**Problem statement**: Please pull out each line of the material below that contains the word "Where", copying every such line in full.

::: Raw records

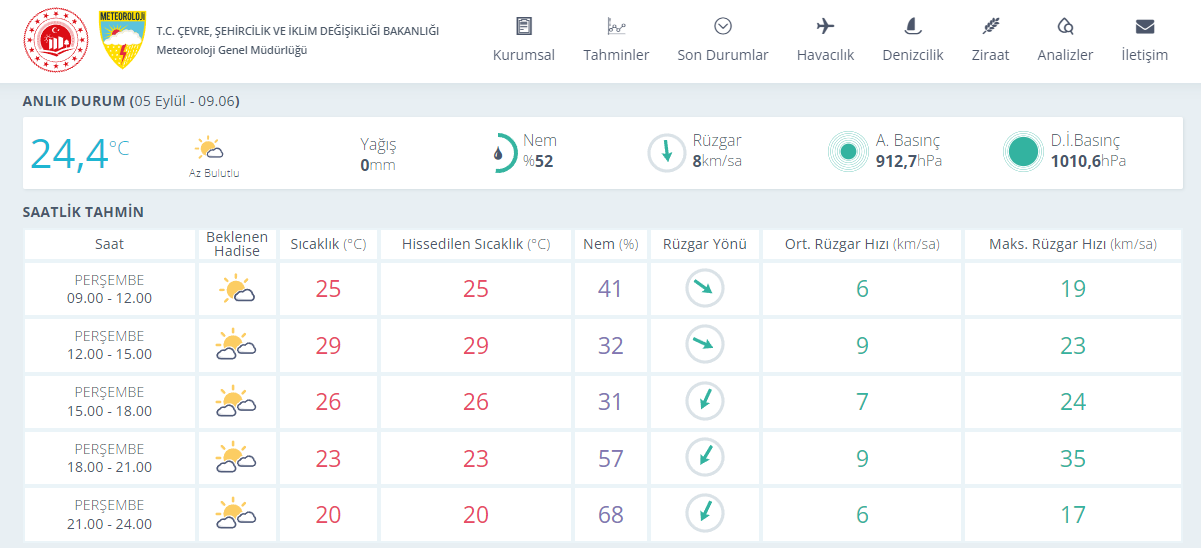This screenshot has height=548, width=1201.
Task: Click Meteoroloji Genel Müdürlüğü header text
Action: click(231, 50)
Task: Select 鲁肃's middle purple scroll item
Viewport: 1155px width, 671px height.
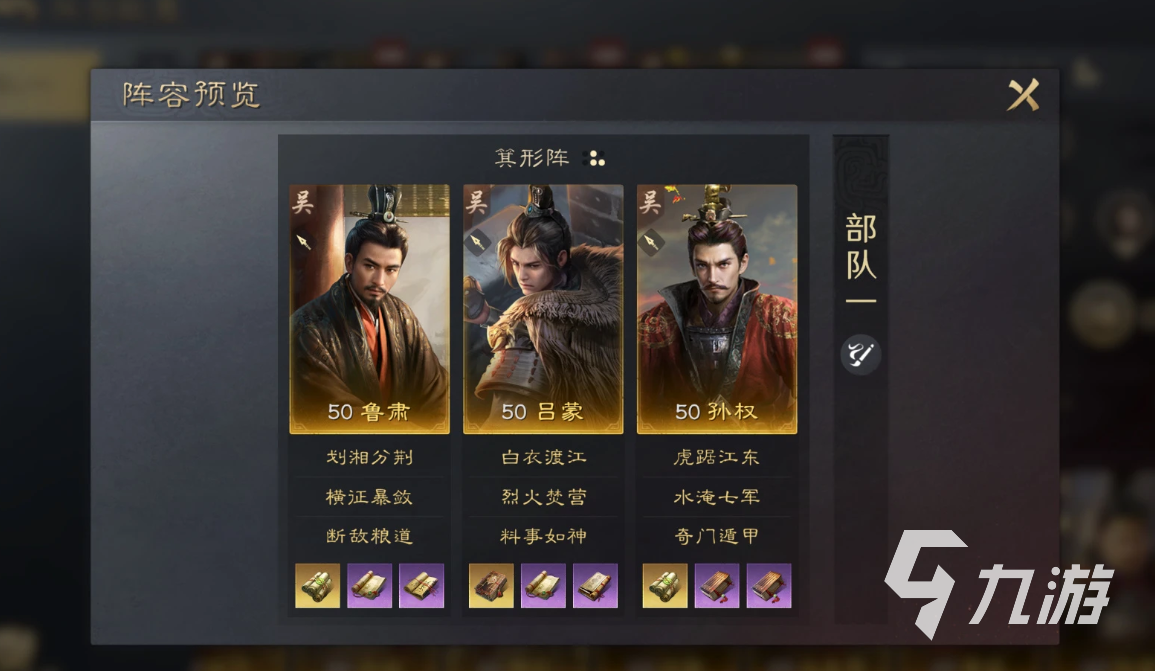Action: 369,586
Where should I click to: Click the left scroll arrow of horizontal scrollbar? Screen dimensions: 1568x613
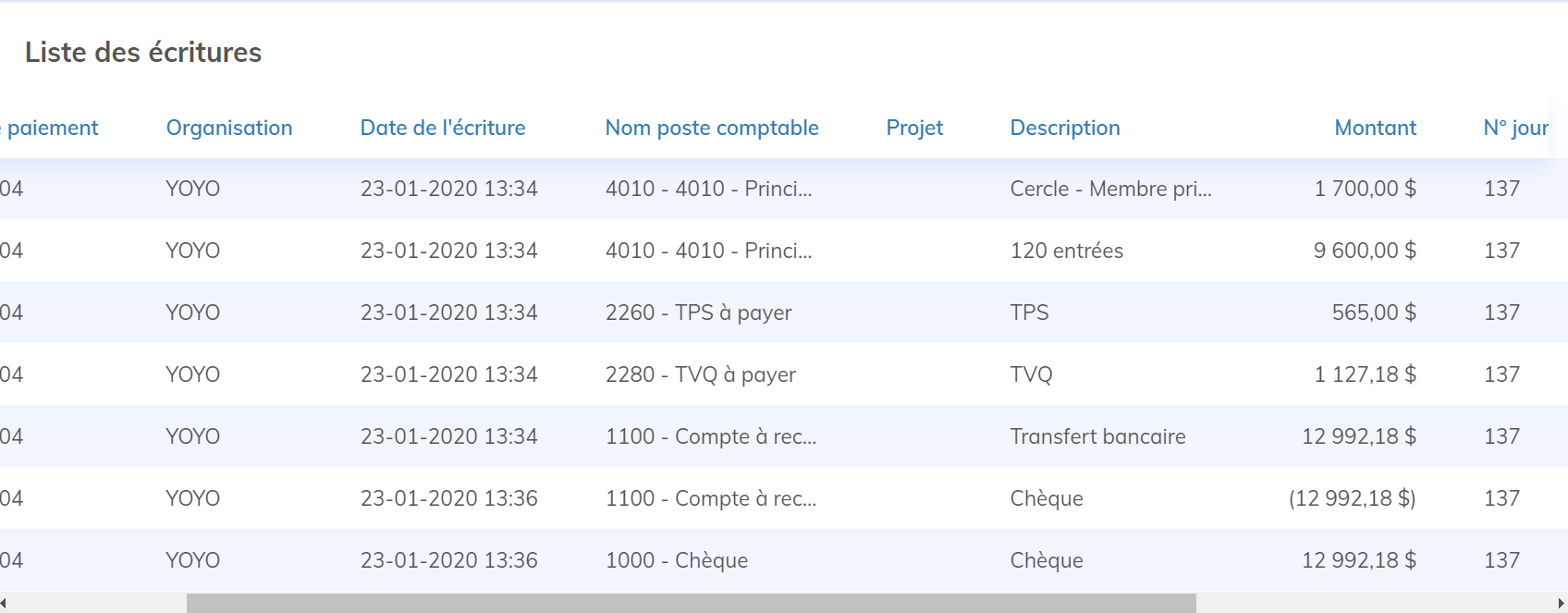4,604
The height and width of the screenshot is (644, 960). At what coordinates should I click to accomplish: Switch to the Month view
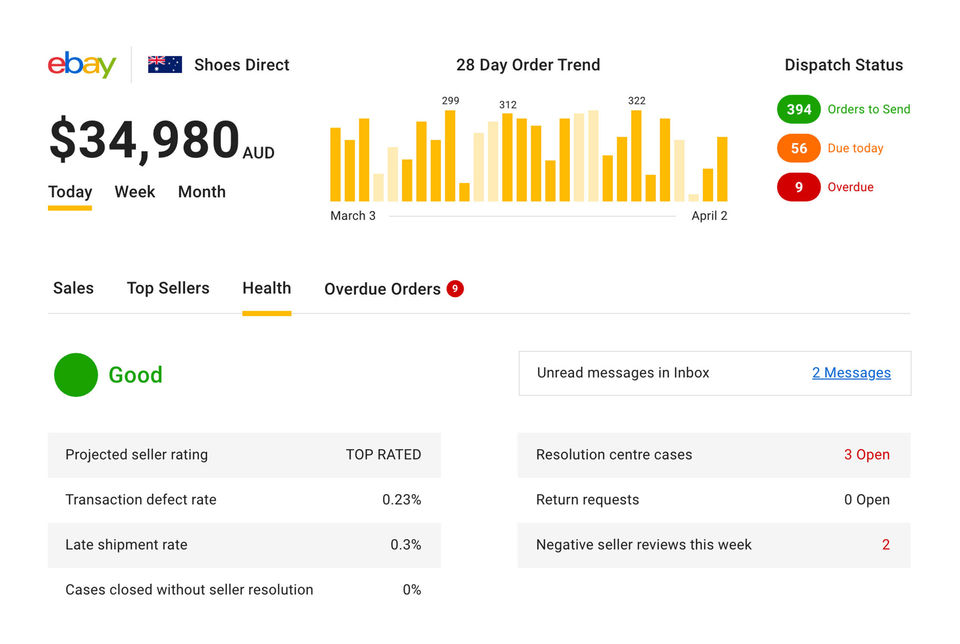[x=202, y=192]
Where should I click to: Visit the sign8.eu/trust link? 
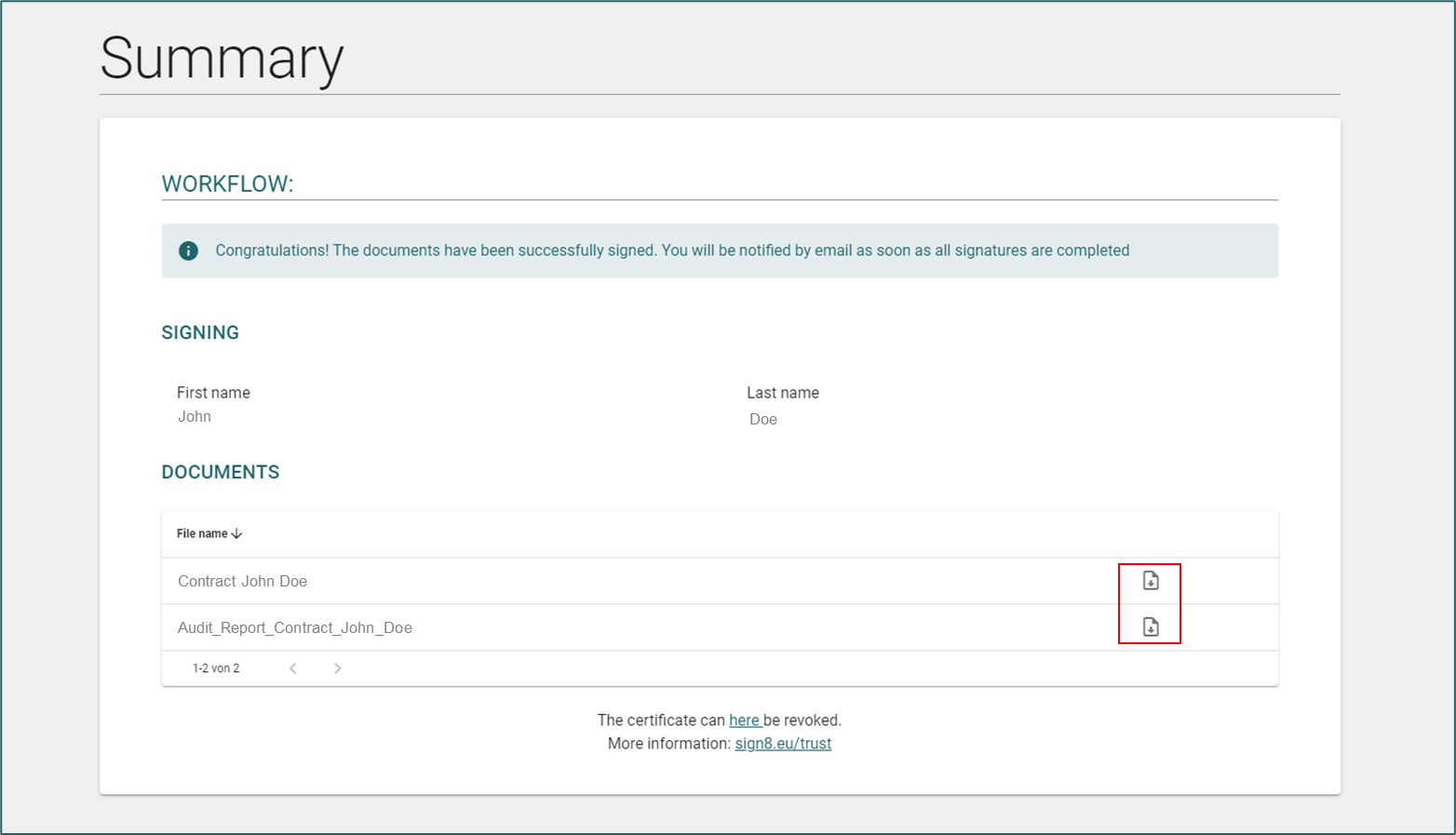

::::::

**Task answer**:
Where should I click to: Click the left scroll arrow of horizontal scrollbar? Screen dimensions: 1568x613
Where should I click to: Visit the sign8.eu/trust link? 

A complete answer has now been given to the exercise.